■ **SUPPLIED PASSAGE**

■ ■ ■

Fictional space travel is rather excellent as well, although frequently ridiculous. "Hyper-drives" and "warp speeds" kinda pale in comparison to strapping men to the top of a freaking missile.
Kiss my ass, Skywalker! You big pussy!

Tuesday, July 3, 2007


In honor of Independence Day, I give you the Top Five things associated with the American Way of Life. Do you love freedom? Do you REALLY love freedom? Would you make love to freedom? From behind, with tears in your eyes? If so, you may keep reading.

FIVE: Apple Pie
The cliche is "baseball, mom, and applie pie", right? Well, baseball sucks and some people's moms are commies. So that leaves apple pie. Delicious, delicious applie pie. It's made with apples! Straight from Johnny Appleseed's dirty hippie pocket to your mouth! I wish I had some right now. Even a Hostess Fruit Pie would do. Those are pretty good as well. God bless America.

Joe adds: Apple pie is one of those things that when I see it, I'm underwhelmed by it, but when I taste it, I remember the glory that it truly is. That's like some kind of weird superpower, making me forget how good it is all the time. Or I'm retarded.

FOUR: Old Timey Country
People will tell you that jazz or the blues is the great American music. Have you ever tried to listen to that crap? It's for french people and 1950's Greenwich Village nerds. The best thing about Jazz are those tapes of Buddy Rich yelling at his band. For American music that will make you cry tears of sorrowful joy, you need look no further than the high lonesome sounds of Appalachia. Banjos, folks. Banjos.

Joe: Hank senior (pictured above) is an American hero because he played amazing music, inspired everyone else that ever came after him, and drank himself to an early death. No retirement woes or fighting over mortgages for Hank! Just the sweet oblivion found in the bottle. That's the America I dream of.

THREE: The Colonel
Fast food is disgusting and evil and whatever, but every once in a while there's just nothing better than slamming back a bucket full of the Colonel. It kind of sucks that our beautiful country is dotted with identical shitty restaurants like an Irishmen is dotted with freckles, but it's also kind of rad to be able to pop into a burger joint and eat until you want to die for under 12 dollars. I'm not a particular fan of KFC, but I thought it was a nice representative choice of crappy fast food that you sometimes crave.

■ ■ ■

■ **DATA TO EXAMINE**
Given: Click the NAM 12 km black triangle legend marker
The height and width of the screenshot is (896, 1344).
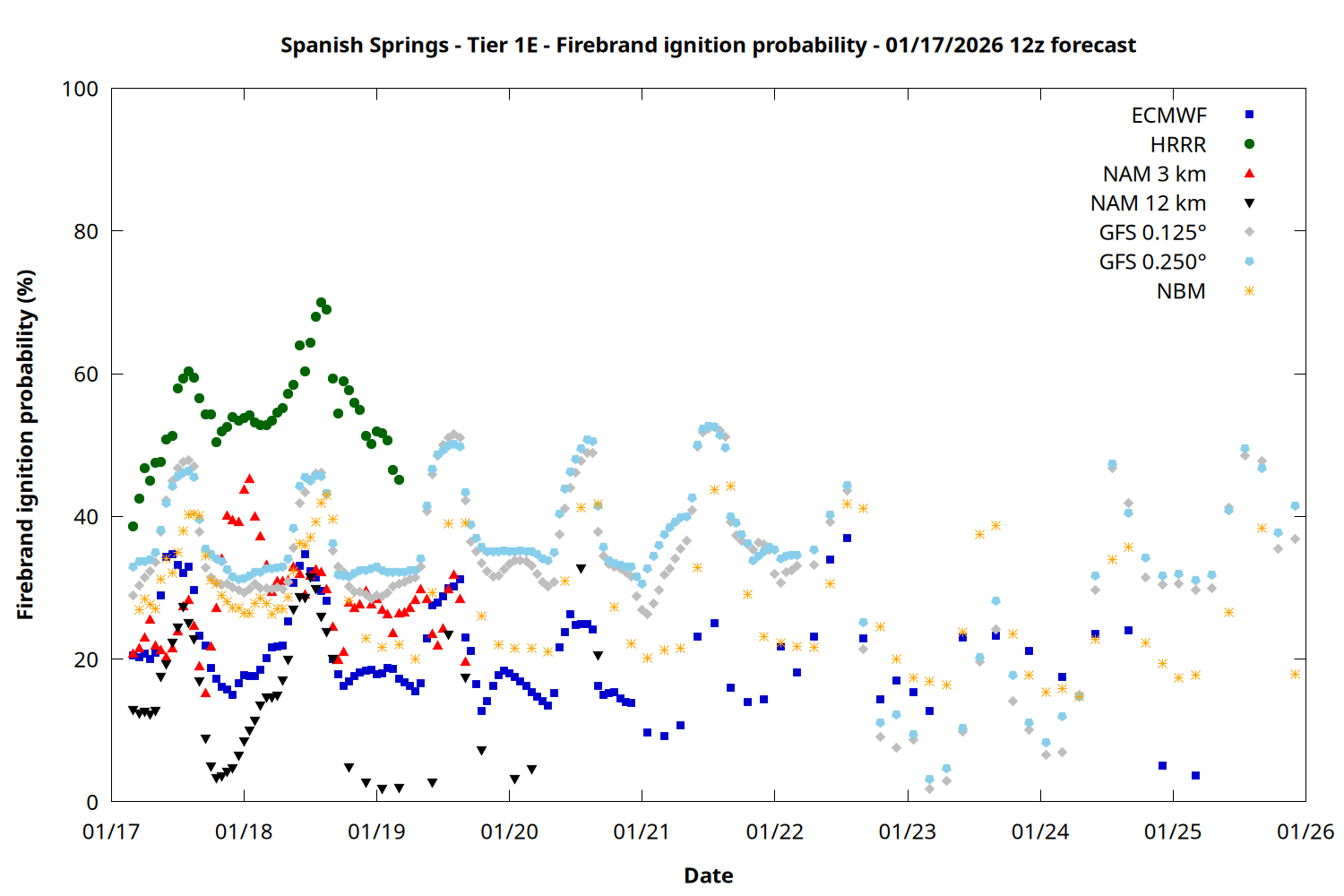Looking at the screenshot, I should tap(1249, 203).
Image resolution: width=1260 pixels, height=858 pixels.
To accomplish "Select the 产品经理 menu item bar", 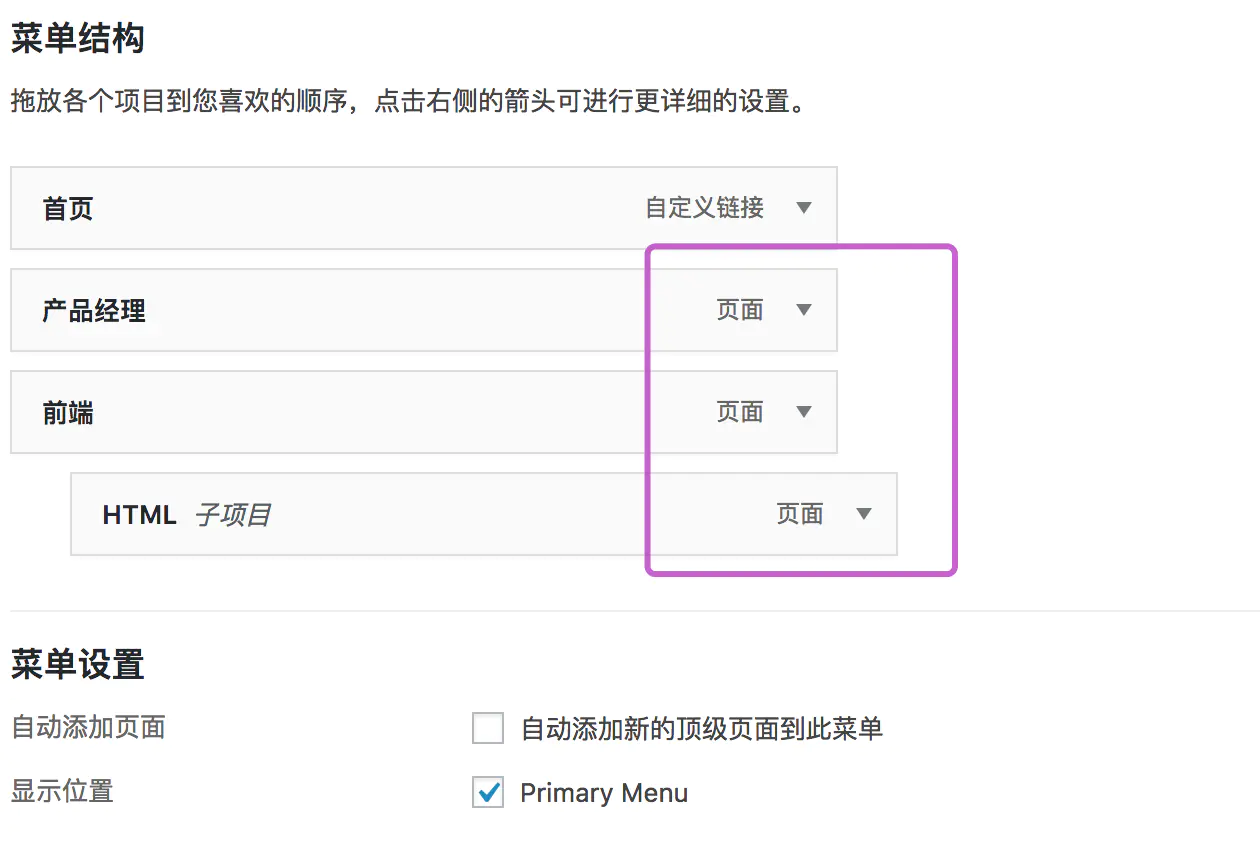I will click(424, 310).
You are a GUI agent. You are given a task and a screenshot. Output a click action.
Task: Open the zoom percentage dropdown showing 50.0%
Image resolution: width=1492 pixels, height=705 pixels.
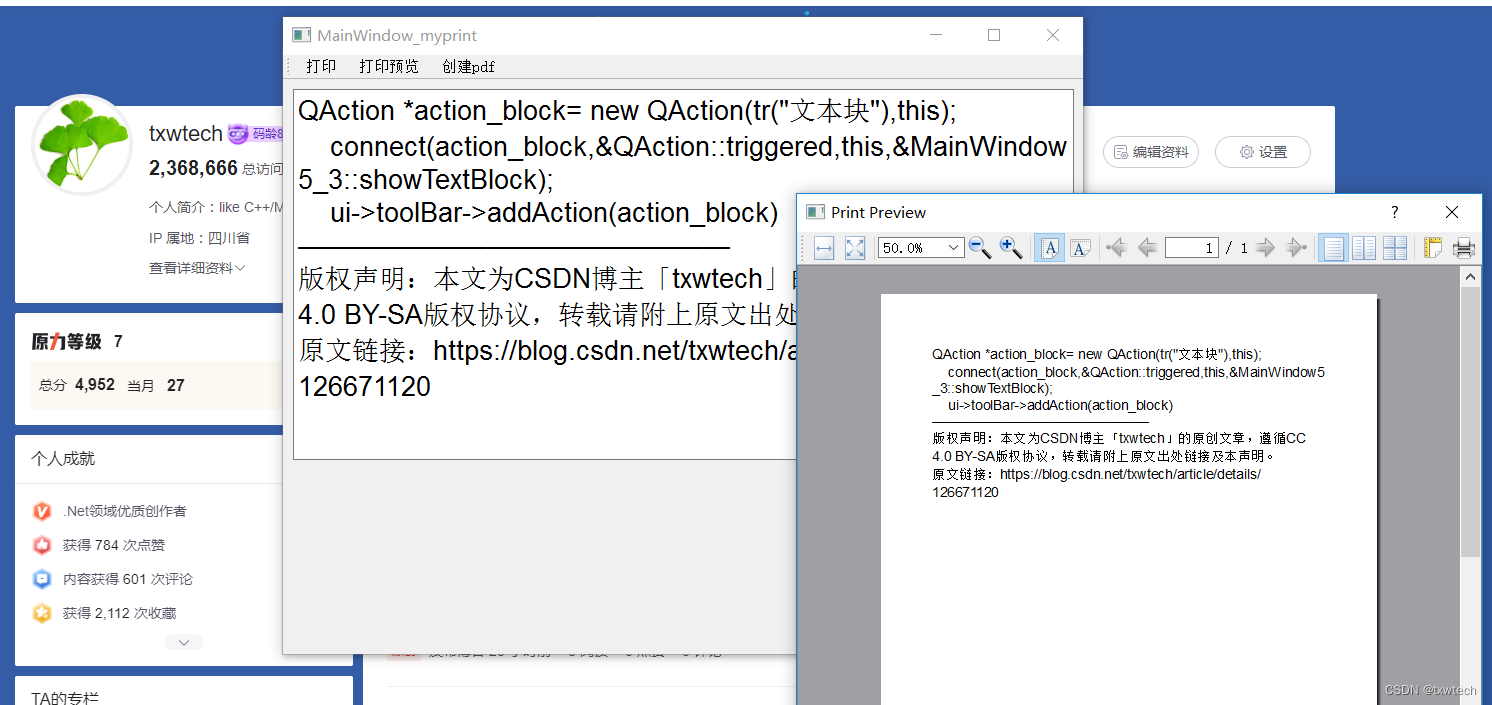click(920, 247)
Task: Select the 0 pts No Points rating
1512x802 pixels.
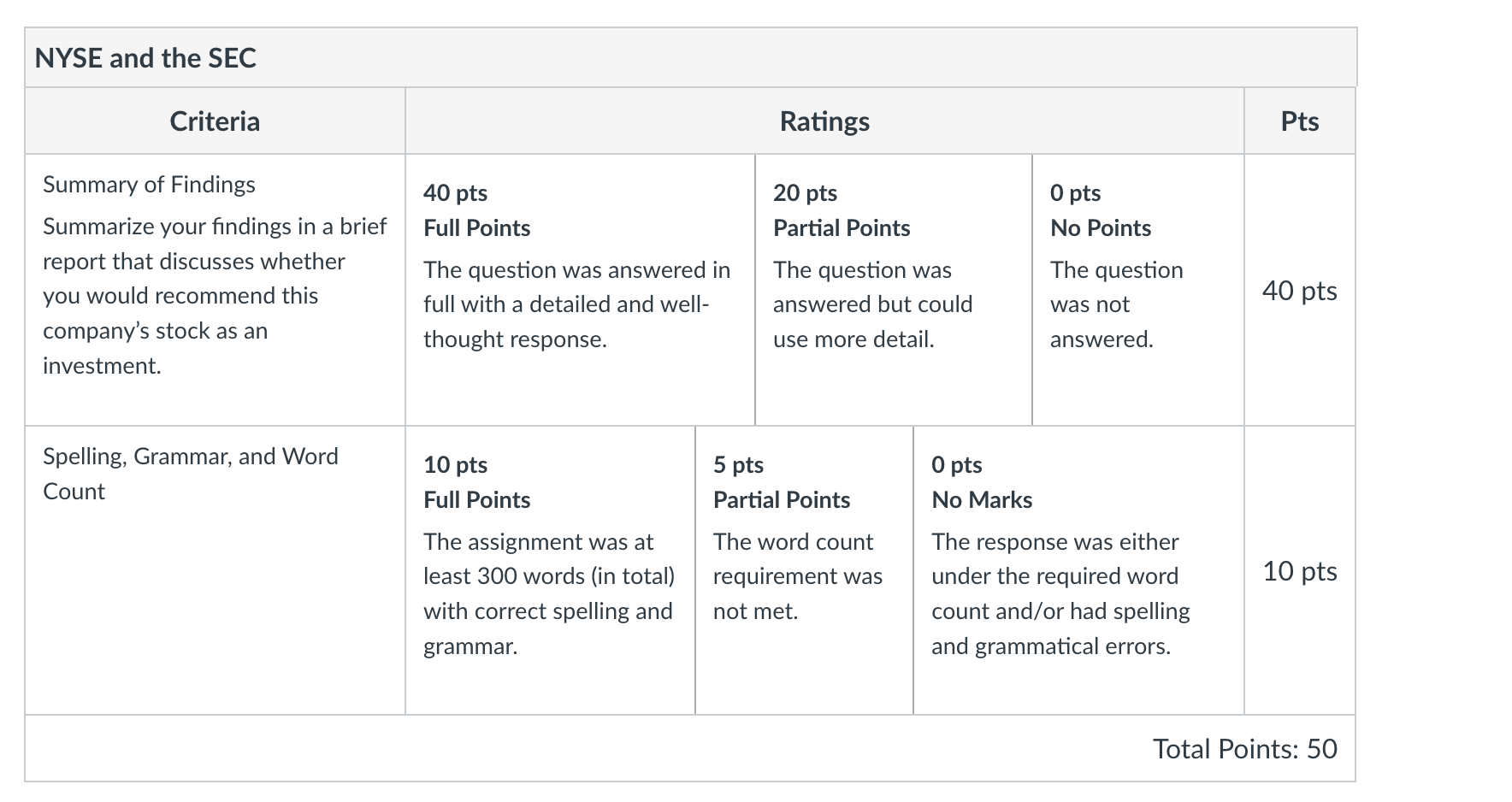Action: (1138, 290)
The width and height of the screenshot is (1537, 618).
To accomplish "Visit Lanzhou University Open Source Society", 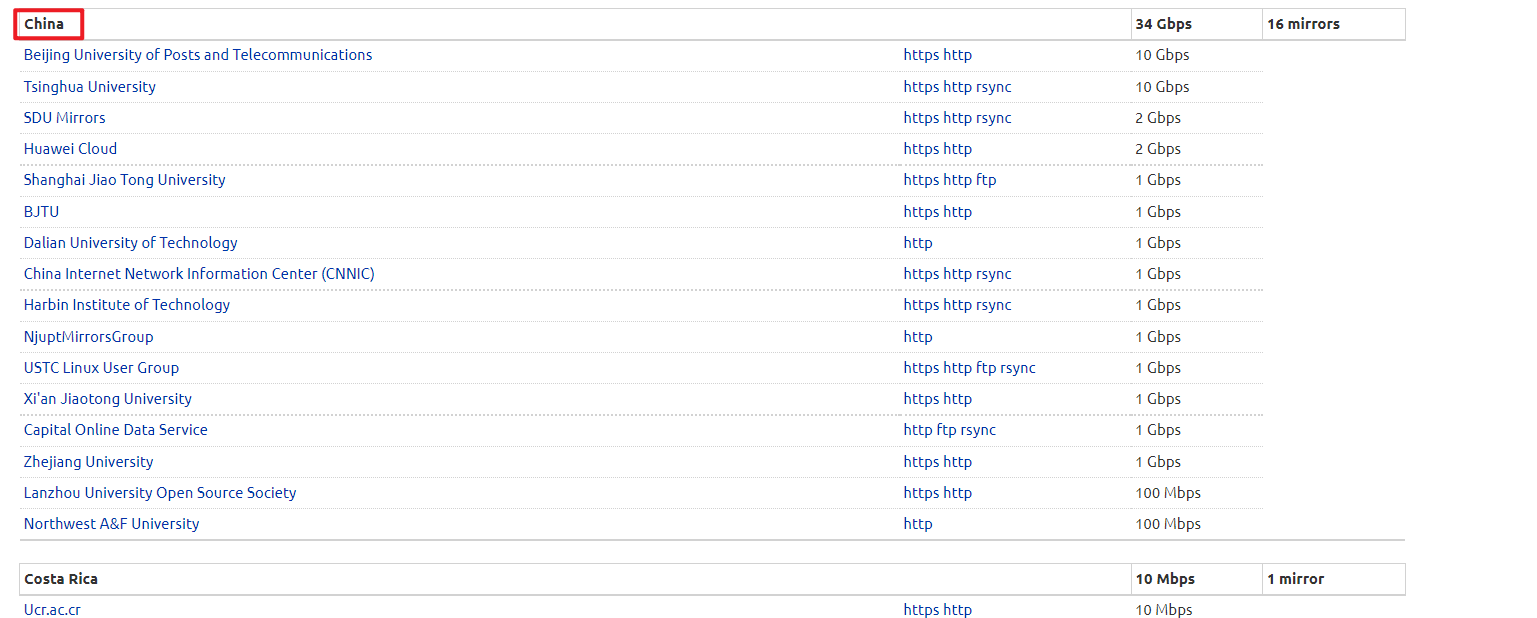I will tap(160, 493).
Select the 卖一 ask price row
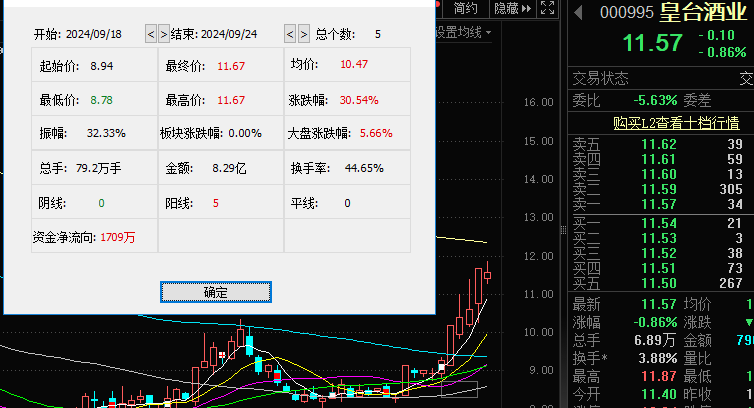 pyautogui.click(x=661, y=204)
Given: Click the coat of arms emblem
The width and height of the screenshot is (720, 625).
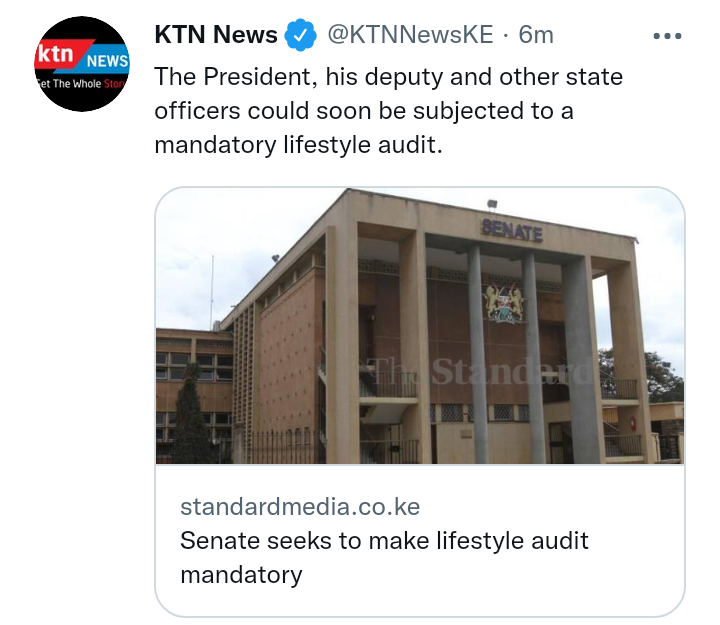Looking at the screenshot, I should [503, 303].
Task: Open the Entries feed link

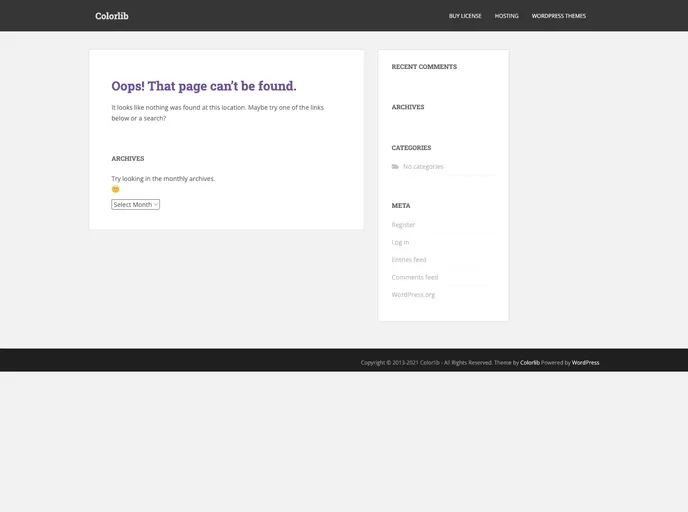Action: point(409,260)
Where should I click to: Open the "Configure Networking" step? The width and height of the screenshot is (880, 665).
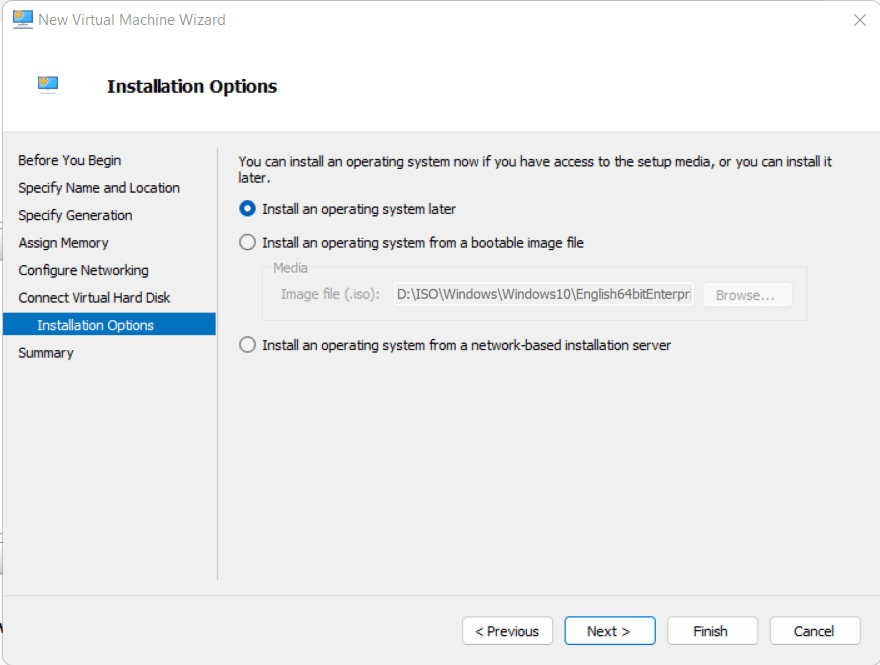click(82, 270)
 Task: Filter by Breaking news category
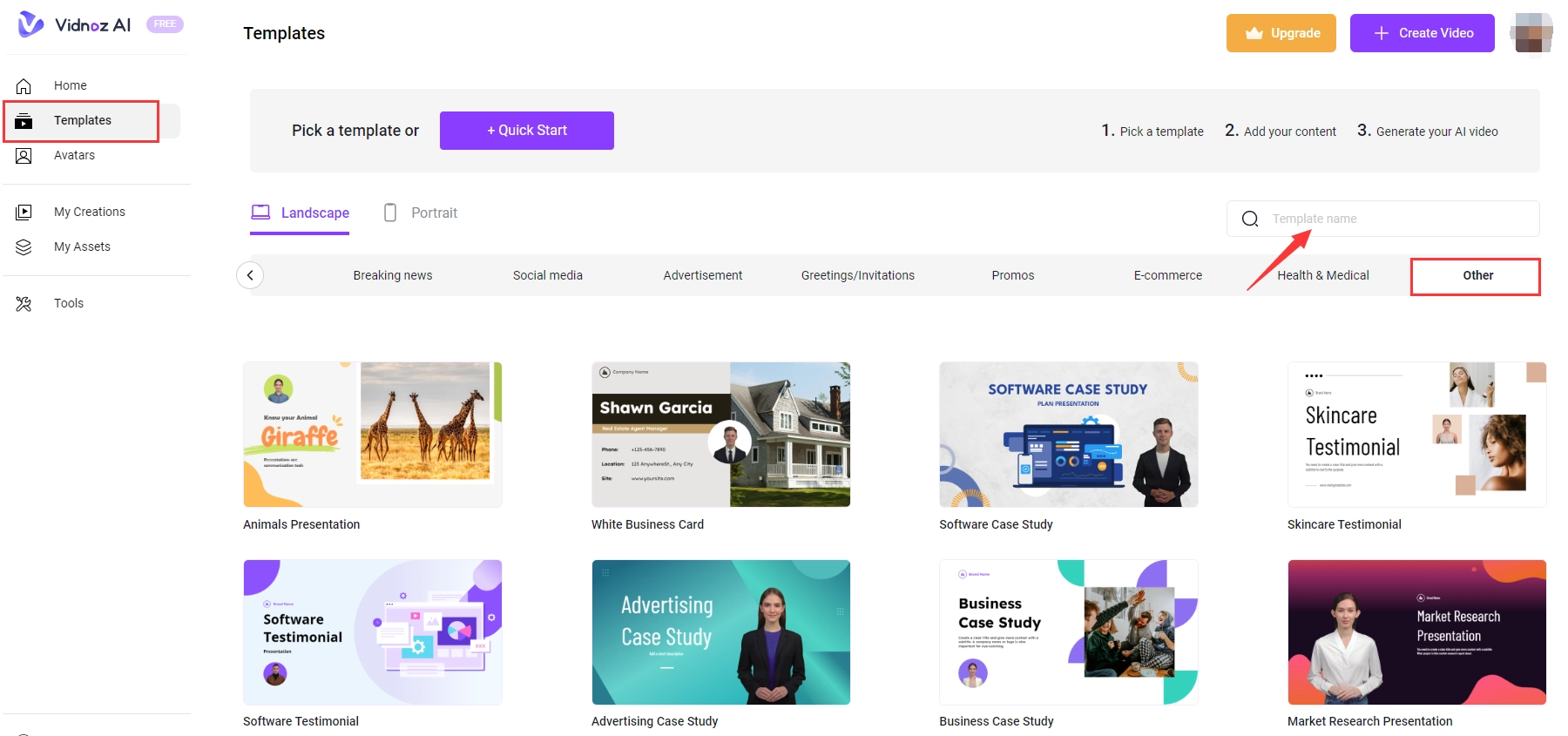point(392,275)
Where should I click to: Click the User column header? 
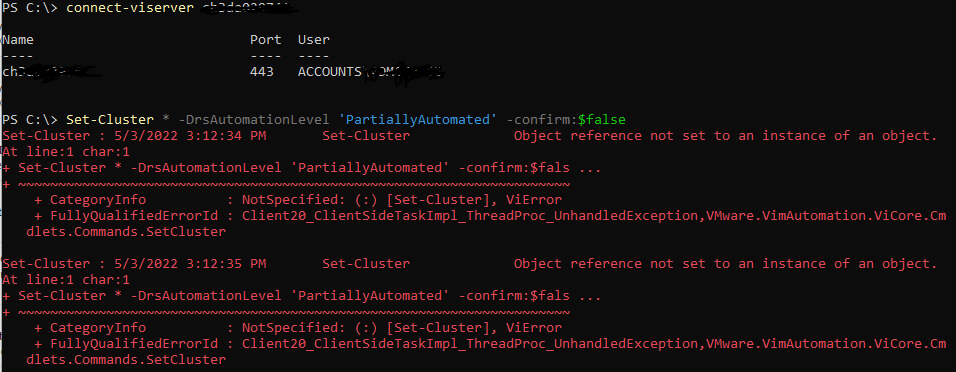pos(314,40)
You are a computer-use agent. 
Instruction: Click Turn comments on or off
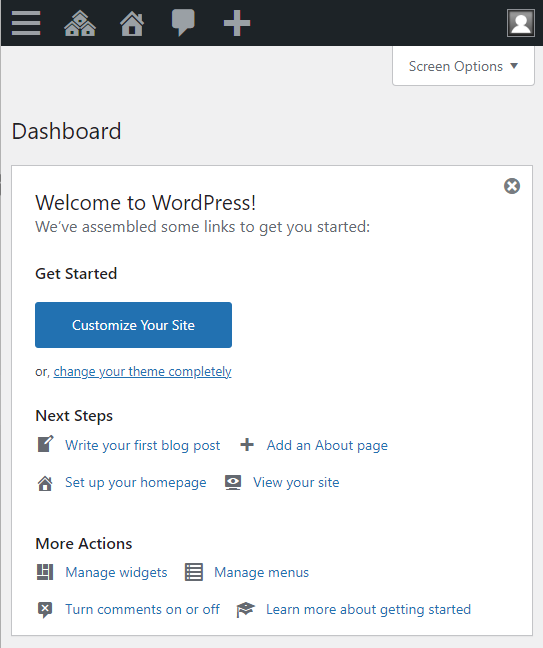[x=142, y=609]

■ ■ ■

■ **QUESTIONS ON THE MATERIAL**
1: Return the Independence Day top-five post's text starting at "Kiss my ass, Skywalker!" and ending at "God bless America.".
2: According to the Independence Day top-five post, what is the best thing about jazz?
3: Continue the Independence Day top-five post from its last sentence.

■ **ANSWERS TO THIS EXERCISE**
1:
Kiss my ass, Skywalker! You big pussy!

Tuesday, July 3, 2007


In honor of Independence Day, I give you the Top Five things associated with the American Way of Life. Do you love freedom? Do you REALLY love freedom? Would you make love to freedom? From behind, with tears in your eyes? If so, you may keep reading.

FIVE: Apple Pie
The cliche is "baseball, mom, and applie pie", right? Well, baseball sucks and some people's moms are commies. So that leaves apple pie. Delicious, delicious applie pie. It's made with apples! Straight from Johnny Appleseed's dirty hippie pocket to your mouth! I wish I had some right now. Even a Hostess Fruit Pie would do. Those are pretty good as well. God bless America.

2: Those tapes of Buddy Rich yelling at his band.

3:
Joe: You know what's shockingly tasty? White Castle. I avoided that stuff all my life, even when I actually ate fast food. But there's one right next to my local bar, and the inevitable eventually happened as I stumbled through the haze of steamed onion smell. You can't have very many, even if they are small, but damn they are tasty.

TWO: Slacking
Is there any greater American past-time than sitting on your ass? Add some beer, and some junk food, and maybe a nap, and you have the Sport of Democracy. It's getting to the point in this Brave New World of ours where it's almost expected that people will slack away for a full decade, sometime between high school and the first baby-makin'. The best slacking comes from a serious lack of the will to live, which modern American culture can beat into you with savage ferocity. Yeseterday, for example, I worked for a few hours, then took a pointless bike ride, swam in a pool, took a nap, then played D&D all night while eating take-out and drinking beer. Could I have achieved such glorious slackitude if i had any self-repect at all? Thanks a lot, American-way-of-life!

Joe: You played D&D without me? Oh, that's right. I had to get ready for my vacation in Maine (AWESOME ENTRY TO COME!!!). Vacations are only fun when it's just a new venue of slack. Now if my goddam wife could learn how to drive I'd be in business.

ONE: Comic Books
The greatest art form yet achieved by mankind.

(On a slightly related note Superman is the greatest living American, even if he can't be president (immigrant).)